それに美子には自覚が無かったが、それなり以上の閨閥が美子のバックにあるという事情もあった。
上里家自体は「皇軍来訪」によってこの世界に来た存在であり、新参者にも程がある家だった。
だが、上里家の初代と言える松一の長女(?)は織田美子であり、正一位に叙せられた故織田信長首相の妻であり、自身も正二位に叙せられた元尚侍になる。
又、松一の四女の九条敬子は摂家の九条兼孝の正室になる。
松一の嫡男の清の娘である美子にしてみれば、頼りになる閨閥、バックだった。
更に美子のこの閨閥は外国にも通じており、松一の長男の上里勝利はローマ帝国の大宰相であり、又、次女の武田和子は北米共和国の現大統領の武田信光の実母になるのだ。

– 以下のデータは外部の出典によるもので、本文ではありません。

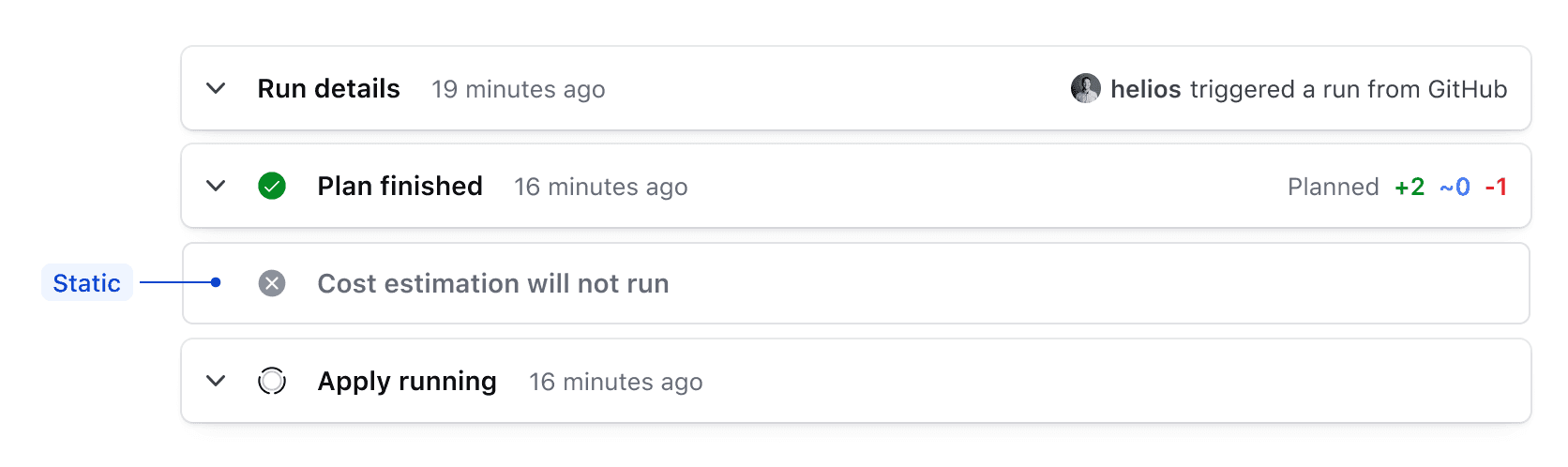Open the Run details heading
The height and width of the screenshot is (467, 1568).
(328, 89)
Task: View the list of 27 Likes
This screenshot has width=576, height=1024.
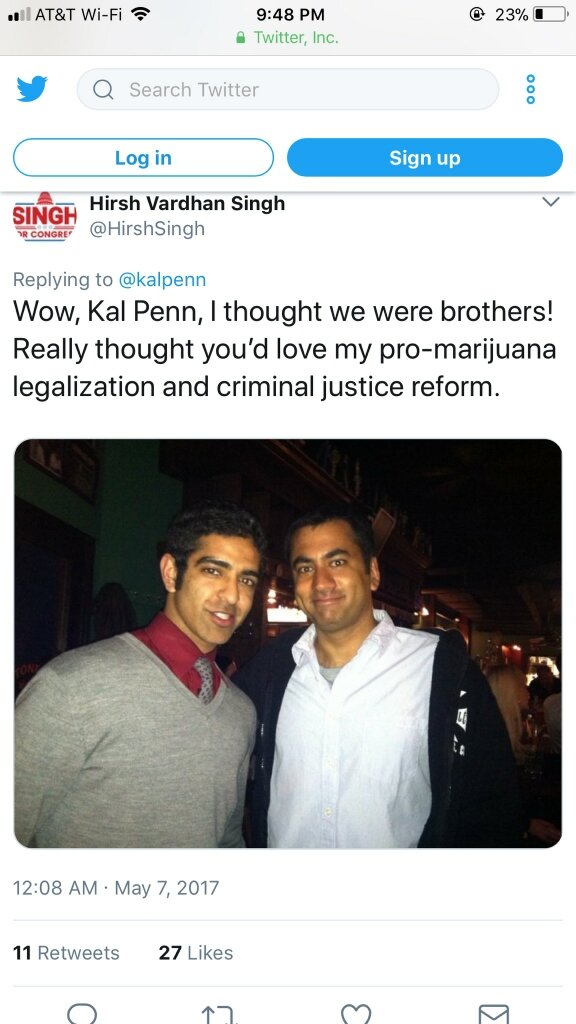Action: point(196,953)
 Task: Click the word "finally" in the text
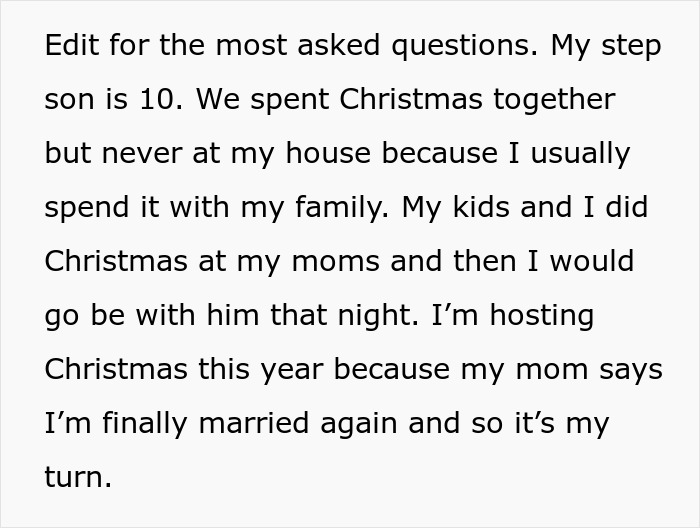point(139,423)
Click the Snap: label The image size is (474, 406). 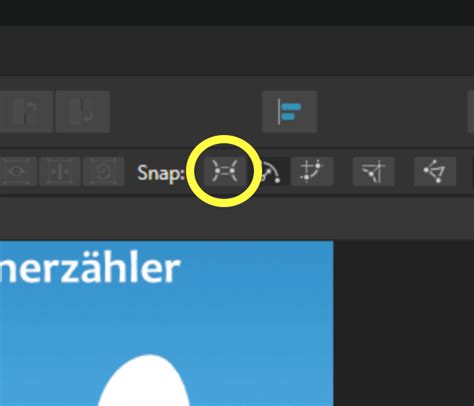coord(161,173)
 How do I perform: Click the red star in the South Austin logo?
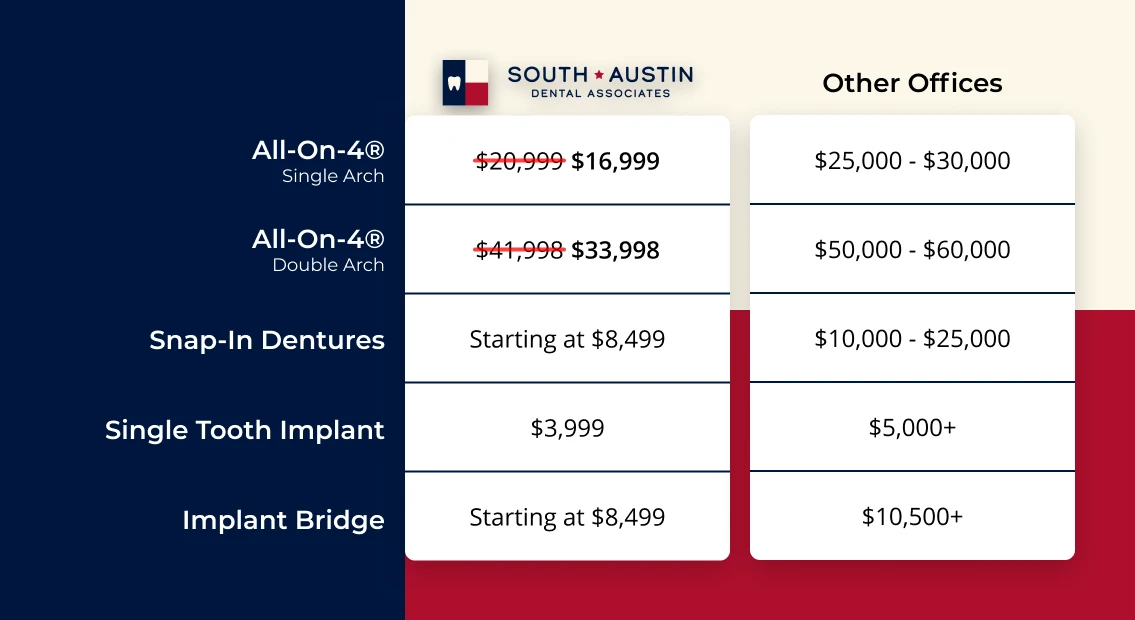coord(599,74)
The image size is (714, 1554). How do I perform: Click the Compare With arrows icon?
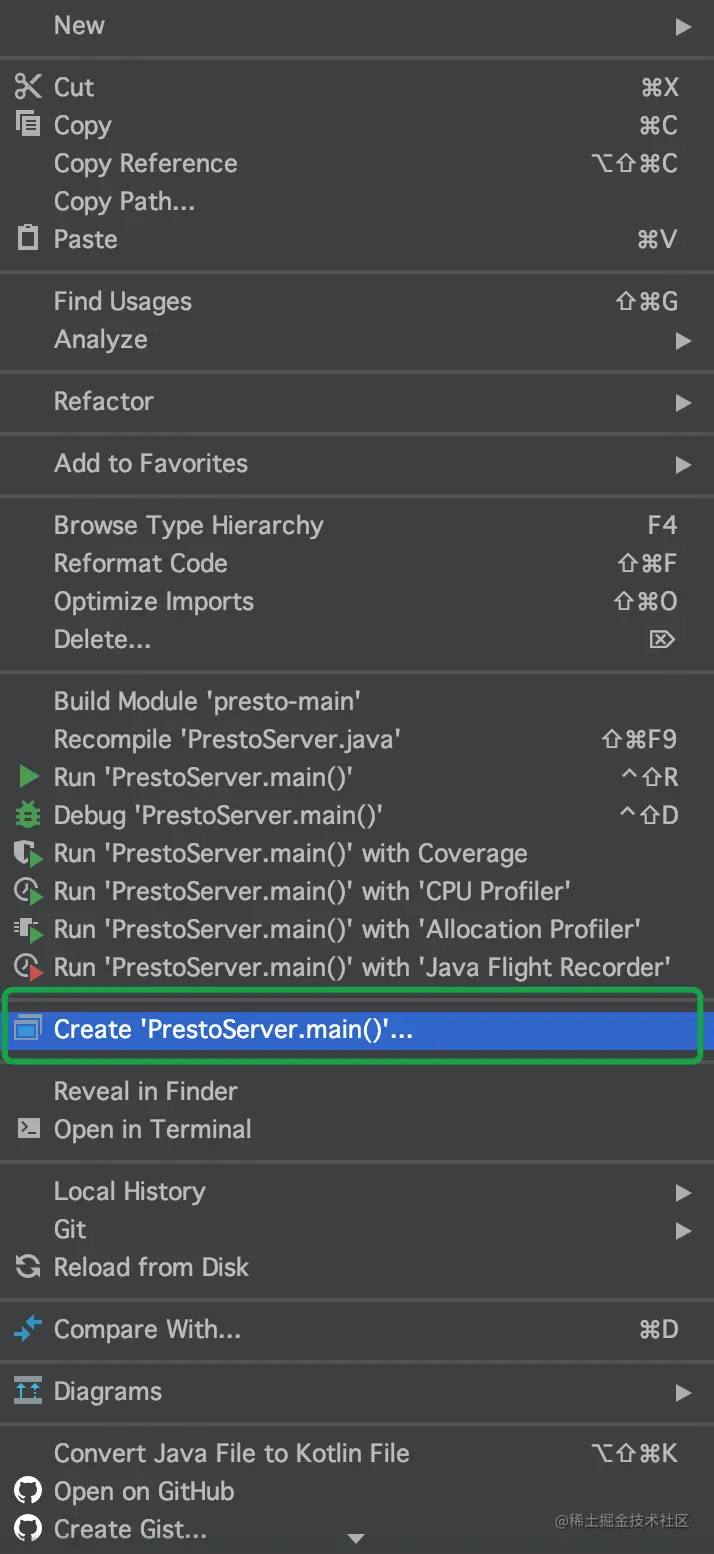(x=28, y=1329)
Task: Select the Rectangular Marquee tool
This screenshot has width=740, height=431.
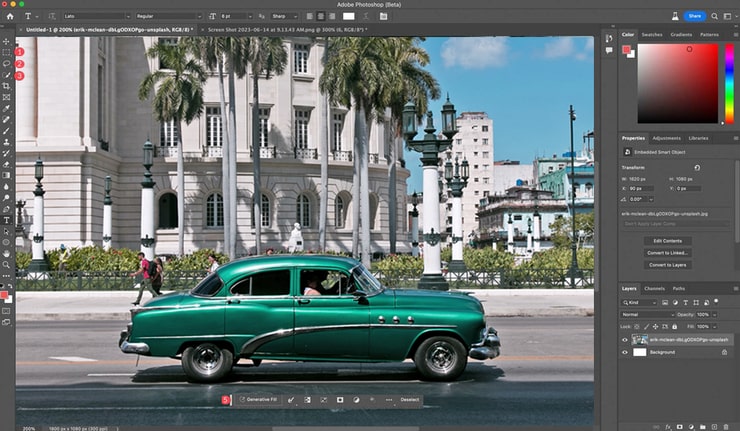Action: (x=6, y=52)
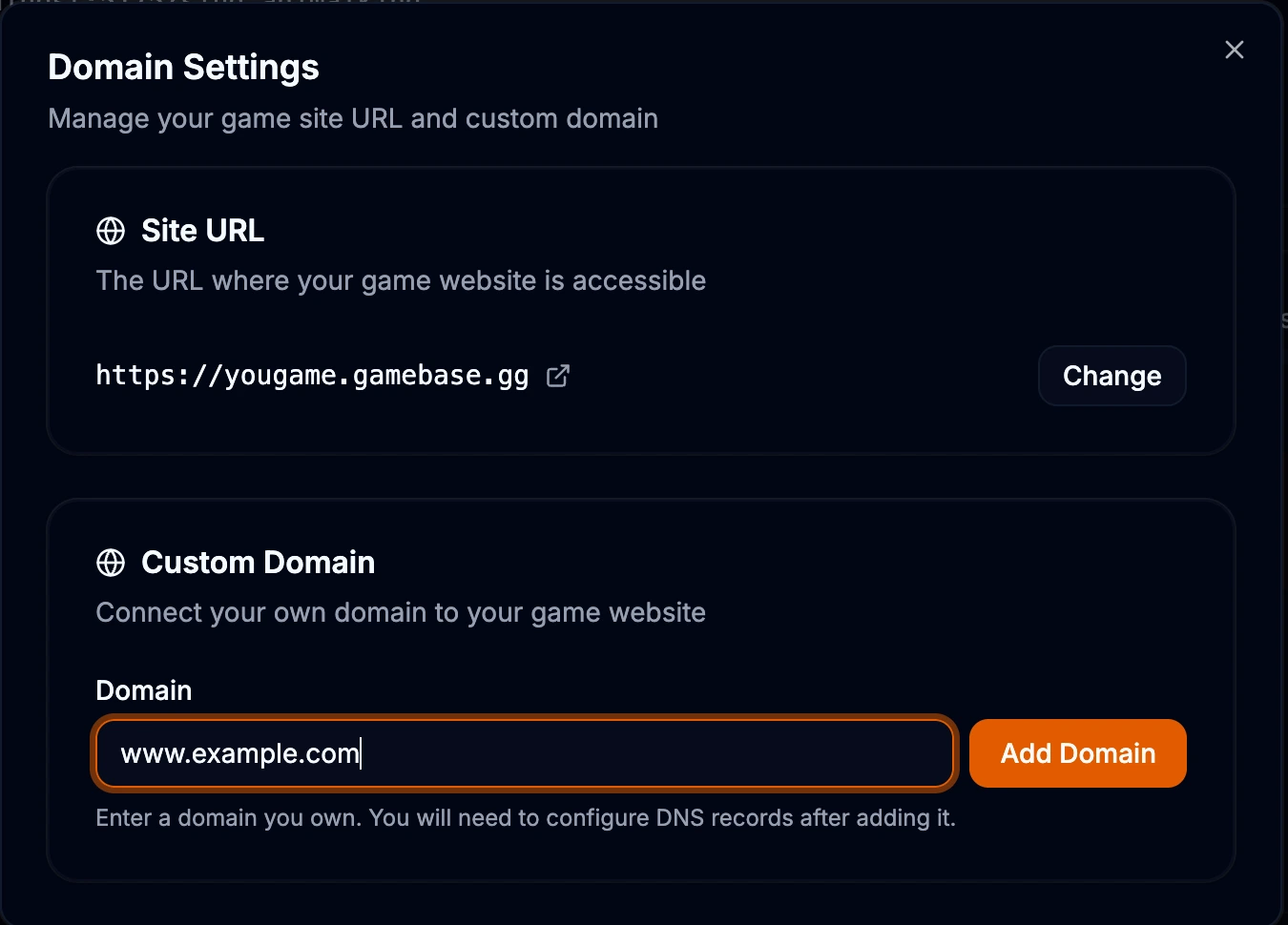Click the Custom Domain section heading

258,563
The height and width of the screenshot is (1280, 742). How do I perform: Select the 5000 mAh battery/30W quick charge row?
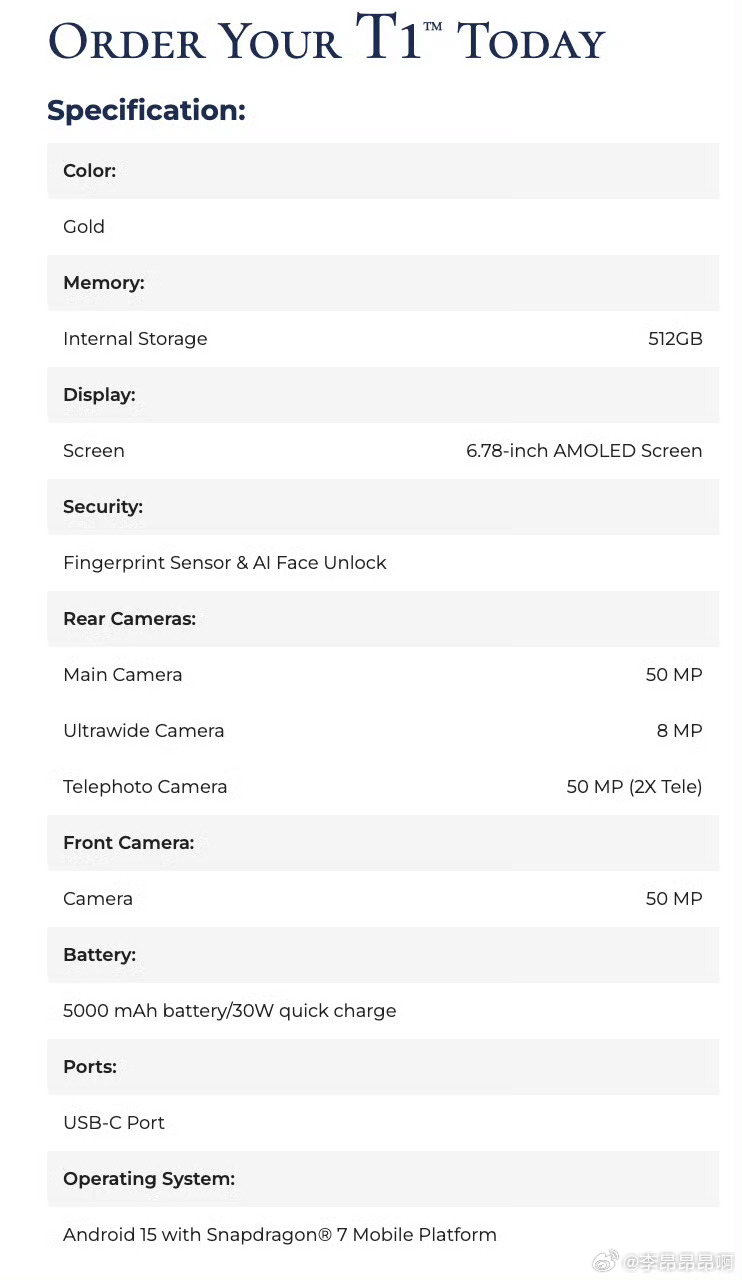point(383,1011)
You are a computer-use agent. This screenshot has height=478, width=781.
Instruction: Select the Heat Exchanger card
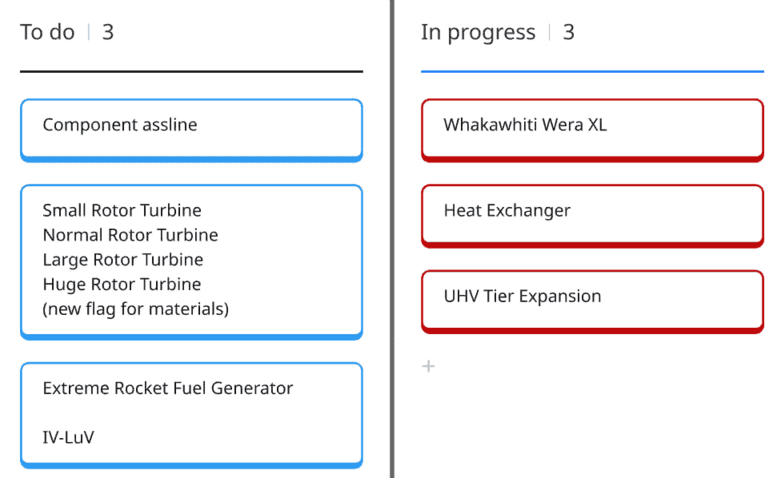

又、美子と血は繋がっていないが、織田信長の甥になる浅井亮政は、ローマ帝国の女帝エウドキヤの皇配であり、その実妹になる小督は北米共和国の前大統領の徳川家康の嫡男になる徳川秀忠に嫁いでいて、その長女の完子は今では学習院に留学していて、美子の同級生になっていた。
こういった様々な縁がある以上、同級生を始めとする美子の周囲は、一目置くどころではない態度を美子に対して執るのが当然になっていたのだ。